Re: [RFC v2] mm: Multi-Gen LRU: fix use mm/page_idle/bitmap

From: Yu Zhao
Date: Sat Dec 16 2023 - 16:07:51 EST


On Fri, Dec 15, 2023 at 3:53 AM Henry Huang <henry.hj@xxxxxxxxxxxx> wrote:
>
> On Fri, Dec 15, 2023 at 14:46 PM Yu Zhao <yuzhao@xxxxxxxxxx> wrote:
> > >
> > > Thanks for replying this RFC.
> > >
> > > > 1. page_idle/bitmap isn't a capable interface at all -- yes, Google
> > > > proposed the idea [1], but we don't really use it anymore because of
> > > > its poor scalability.
> > >
> > > In our environment, we use /sys/kernel/mm/page_idle/bitmap to check
> > > pages whether were accessed during a peroid of time.
> >
> > Is it a production environment? If so, what's your
> > 1. scan interval
> > 2. memory size
>
> > I'm trying to understand why scalability isn't a problem for you. On
> > an average server, there are hundreds of millions of PFNs, so it'd be
> > very expensive to use that ABI even for a time interval of minutes.
>
> Thanks for replying.
>
> Our scan interval is 10 minutes and total memory size is 512GB.
> We perferred to reclaim pages which idle age > 1 hour at least.
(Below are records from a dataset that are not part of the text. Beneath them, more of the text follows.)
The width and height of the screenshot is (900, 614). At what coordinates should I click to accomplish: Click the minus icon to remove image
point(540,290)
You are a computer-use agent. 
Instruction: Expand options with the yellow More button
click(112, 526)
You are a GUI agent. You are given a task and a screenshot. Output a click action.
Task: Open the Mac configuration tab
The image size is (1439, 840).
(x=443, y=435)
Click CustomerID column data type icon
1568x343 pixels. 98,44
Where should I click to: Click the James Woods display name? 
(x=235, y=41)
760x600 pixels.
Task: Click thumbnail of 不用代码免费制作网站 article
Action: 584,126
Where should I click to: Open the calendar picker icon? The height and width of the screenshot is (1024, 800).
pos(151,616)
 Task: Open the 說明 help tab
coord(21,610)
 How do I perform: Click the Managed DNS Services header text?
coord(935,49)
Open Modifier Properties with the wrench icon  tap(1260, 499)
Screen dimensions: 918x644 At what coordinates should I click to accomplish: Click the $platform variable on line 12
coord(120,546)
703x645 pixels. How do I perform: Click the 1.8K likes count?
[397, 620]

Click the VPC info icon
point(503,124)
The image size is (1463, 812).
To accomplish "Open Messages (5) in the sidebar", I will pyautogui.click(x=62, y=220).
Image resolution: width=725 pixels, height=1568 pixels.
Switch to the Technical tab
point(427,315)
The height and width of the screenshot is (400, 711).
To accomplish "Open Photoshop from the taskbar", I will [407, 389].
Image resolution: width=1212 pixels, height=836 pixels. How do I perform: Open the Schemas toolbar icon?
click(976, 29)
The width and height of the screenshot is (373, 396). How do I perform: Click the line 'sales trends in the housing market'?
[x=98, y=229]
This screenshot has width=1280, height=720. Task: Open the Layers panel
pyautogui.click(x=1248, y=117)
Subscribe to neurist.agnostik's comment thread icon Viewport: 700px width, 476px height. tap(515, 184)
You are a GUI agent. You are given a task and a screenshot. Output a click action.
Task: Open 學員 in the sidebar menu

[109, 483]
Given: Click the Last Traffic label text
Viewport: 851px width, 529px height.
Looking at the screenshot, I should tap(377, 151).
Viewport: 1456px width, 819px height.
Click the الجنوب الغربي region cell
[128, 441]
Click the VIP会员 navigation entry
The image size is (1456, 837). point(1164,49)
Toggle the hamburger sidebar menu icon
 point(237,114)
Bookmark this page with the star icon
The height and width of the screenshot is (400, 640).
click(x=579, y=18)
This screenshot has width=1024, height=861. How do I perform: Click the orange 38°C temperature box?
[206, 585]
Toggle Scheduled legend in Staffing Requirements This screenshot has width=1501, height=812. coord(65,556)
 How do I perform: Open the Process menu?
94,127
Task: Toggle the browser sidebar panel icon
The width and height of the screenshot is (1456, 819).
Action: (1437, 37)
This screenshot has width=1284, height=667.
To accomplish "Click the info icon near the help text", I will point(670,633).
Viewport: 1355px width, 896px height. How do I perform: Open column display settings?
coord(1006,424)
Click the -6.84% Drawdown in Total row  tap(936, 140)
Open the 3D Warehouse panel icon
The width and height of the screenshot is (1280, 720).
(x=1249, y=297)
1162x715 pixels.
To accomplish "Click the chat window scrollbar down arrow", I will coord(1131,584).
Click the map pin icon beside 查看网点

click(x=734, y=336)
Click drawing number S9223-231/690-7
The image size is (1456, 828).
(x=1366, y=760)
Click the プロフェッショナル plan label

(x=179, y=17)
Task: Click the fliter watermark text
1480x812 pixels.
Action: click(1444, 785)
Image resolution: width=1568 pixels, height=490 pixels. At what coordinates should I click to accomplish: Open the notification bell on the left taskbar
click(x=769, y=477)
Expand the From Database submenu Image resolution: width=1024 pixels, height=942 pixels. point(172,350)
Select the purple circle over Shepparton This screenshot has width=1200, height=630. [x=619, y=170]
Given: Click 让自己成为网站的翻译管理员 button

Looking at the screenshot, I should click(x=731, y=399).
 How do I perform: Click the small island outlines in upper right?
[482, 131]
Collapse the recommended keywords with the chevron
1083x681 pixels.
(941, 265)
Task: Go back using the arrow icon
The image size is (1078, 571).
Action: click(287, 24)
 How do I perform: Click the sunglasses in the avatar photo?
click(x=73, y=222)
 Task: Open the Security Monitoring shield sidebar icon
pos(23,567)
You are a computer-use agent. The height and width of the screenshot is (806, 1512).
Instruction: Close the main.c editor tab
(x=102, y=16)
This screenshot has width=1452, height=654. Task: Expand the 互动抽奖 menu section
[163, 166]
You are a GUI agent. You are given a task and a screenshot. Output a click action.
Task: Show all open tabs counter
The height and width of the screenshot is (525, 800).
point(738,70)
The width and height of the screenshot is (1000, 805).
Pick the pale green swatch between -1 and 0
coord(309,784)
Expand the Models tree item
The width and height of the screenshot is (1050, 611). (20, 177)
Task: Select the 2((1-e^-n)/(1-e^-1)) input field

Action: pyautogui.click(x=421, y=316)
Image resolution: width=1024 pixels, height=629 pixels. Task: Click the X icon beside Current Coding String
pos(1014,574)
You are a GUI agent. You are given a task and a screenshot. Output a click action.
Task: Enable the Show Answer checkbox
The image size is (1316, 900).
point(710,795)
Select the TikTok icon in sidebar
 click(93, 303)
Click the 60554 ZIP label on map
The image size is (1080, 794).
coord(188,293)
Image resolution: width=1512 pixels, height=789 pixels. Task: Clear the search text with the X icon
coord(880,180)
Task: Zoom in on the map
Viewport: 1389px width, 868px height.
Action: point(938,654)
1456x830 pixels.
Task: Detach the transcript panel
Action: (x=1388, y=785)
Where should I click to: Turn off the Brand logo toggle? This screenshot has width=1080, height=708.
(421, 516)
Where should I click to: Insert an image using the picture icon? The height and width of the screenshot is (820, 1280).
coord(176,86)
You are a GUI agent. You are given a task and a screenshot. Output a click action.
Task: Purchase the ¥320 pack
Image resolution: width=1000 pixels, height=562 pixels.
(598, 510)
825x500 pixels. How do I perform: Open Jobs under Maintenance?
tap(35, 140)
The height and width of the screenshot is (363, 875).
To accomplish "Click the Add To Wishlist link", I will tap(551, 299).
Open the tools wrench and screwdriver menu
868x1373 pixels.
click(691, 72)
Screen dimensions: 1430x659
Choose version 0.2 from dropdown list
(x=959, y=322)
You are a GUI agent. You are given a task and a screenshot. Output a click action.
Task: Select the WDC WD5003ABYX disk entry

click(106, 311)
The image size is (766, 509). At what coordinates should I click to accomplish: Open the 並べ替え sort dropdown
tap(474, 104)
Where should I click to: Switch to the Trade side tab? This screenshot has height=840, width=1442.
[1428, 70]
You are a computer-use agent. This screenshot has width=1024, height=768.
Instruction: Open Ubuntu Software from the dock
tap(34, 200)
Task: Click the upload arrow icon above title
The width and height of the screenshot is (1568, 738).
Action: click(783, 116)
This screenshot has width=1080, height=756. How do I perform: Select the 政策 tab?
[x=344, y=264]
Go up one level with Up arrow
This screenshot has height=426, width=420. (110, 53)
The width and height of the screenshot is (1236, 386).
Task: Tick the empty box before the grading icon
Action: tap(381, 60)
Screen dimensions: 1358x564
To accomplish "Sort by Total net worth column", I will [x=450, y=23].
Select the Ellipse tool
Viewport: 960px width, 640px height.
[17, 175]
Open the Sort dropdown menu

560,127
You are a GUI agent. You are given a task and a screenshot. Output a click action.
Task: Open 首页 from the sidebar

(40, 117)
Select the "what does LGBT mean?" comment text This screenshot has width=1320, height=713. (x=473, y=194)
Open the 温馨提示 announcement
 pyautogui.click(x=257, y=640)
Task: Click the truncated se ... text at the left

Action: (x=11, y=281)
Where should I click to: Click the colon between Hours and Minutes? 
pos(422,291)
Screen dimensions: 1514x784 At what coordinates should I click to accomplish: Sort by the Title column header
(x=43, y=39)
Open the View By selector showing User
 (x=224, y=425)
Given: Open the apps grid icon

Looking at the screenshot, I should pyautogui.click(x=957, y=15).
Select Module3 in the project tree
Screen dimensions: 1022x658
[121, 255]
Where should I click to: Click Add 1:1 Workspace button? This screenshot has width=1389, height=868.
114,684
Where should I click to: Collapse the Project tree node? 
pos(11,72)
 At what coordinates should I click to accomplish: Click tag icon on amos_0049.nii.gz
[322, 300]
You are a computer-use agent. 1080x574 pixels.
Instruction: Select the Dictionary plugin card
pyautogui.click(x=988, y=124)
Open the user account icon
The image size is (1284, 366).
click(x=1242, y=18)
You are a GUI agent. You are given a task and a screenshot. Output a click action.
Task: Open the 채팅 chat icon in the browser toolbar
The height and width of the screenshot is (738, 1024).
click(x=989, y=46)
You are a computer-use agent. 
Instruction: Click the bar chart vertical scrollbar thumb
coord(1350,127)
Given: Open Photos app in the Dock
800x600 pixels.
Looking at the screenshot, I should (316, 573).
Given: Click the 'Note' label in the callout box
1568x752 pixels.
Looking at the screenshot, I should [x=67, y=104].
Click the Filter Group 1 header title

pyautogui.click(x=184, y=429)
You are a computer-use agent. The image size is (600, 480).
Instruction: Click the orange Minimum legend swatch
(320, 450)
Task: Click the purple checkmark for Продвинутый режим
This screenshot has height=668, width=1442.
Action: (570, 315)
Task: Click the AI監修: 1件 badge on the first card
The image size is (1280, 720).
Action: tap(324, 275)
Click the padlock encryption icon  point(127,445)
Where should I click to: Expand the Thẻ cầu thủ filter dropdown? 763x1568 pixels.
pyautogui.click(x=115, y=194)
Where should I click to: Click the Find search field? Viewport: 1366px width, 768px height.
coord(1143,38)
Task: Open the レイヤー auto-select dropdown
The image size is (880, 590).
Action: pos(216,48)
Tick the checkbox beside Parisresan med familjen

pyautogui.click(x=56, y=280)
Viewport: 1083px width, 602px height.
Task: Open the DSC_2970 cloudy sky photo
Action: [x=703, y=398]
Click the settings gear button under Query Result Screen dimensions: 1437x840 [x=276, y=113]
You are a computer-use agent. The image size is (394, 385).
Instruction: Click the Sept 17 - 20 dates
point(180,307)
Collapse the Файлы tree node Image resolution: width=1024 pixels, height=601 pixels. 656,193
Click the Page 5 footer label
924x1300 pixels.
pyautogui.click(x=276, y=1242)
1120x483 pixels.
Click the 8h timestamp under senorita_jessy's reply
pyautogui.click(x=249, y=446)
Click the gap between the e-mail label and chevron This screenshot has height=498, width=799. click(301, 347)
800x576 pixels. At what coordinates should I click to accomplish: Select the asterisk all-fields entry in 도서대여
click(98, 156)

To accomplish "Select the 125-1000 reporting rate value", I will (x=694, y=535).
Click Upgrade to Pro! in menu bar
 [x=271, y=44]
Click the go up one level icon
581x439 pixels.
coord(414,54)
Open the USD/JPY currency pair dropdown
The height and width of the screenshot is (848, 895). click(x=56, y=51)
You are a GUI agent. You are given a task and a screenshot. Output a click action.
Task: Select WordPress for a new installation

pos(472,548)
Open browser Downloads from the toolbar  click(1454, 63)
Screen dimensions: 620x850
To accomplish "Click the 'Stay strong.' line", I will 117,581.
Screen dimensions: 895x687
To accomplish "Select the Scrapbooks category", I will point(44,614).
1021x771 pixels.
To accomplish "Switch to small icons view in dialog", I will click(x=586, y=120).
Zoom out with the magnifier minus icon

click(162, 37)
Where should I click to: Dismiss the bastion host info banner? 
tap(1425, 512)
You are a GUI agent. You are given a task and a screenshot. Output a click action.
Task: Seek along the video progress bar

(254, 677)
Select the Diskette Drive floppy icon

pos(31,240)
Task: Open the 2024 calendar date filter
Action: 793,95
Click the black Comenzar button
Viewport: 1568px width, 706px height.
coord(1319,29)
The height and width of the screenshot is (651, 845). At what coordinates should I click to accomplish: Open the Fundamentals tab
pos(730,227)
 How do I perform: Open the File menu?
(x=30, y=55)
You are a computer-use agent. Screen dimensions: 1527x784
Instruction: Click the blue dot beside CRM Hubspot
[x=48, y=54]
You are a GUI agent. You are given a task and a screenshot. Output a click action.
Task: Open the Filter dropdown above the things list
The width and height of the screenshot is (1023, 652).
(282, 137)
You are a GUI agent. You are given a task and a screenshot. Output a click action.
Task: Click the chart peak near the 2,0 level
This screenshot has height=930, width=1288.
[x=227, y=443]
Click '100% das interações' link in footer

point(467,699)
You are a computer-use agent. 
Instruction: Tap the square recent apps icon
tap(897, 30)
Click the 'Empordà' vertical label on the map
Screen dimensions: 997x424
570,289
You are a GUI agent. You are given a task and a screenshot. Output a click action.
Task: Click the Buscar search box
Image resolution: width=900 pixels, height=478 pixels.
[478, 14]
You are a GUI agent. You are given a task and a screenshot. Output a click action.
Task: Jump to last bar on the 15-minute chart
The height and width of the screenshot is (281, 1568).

Yes, that makes sense. We have similar use cases, details below.

> > > We manage all pages
> > > idle time in userspace. Then use a prediction algorithm to select pages
> > > to reclaim. These pages would more likely be idled for a long time.
>
> > "There is a system in place now that is based on a user-space process
> > that reads a bitmap stored in sysfs, but it has a high CPU and memory
> > overhead, so a new approach is being tried."
> > https://lwn.net/Articles/787611/
> >
> > Could you elaborate how you solved this problem?
>
> In out environment, we found that we take average 0.4 core and 300MB memory
> to do scan, basic analyse and reclaim idle pages.
>
> For reducing cpu & memroy usage, we do:
> 1. We implement a ratelimiter to control rate of scan and reclaim.
> 2. All pages info & idle age were stored in local DB file. Our prediction
> algorithm don't need all pages info in memory at the same time.
>
> In out environment, about 1/3 memory was attemped to allocate as THP,
> which may save some cpu usage of scan.
>
> > > We only need kernel to tell use whether a page is accessed, a boolean
> > > value in kernel is enough for our case.
> >
> > How do you define "accessed"? I.e., through page tables or file
> > descriptors or both?
>
> both
>
> > > > 2. PG_idle/young, being a boolean value, has poor granularity. If
> > > > anyone must use page_idle/bitmap for some specific reason, I'd
> > > > recommend exporting generation numbers instead.
> > >
> > > Yes, at first time, we try using multi-gen LRU proactvie scan and
> > > exporting generation&refs number to do the same thing.
> > >
> > > But there are serveral problems:
> > >
> > > 1. multi-gen LRU only care about self-memcg pages. In our environment,
> > > it's likely to see that different memcg's process share pages.
> >
> > This is related to my question above: are those pages mapped into
> > different memcgs or not?
>
> There is a case:
> There are two cgroup A, B (B is child cgroup of A)
> Process in A create a file and use mmap to read/write this file.
> Process in B mmap this file and usually read this file.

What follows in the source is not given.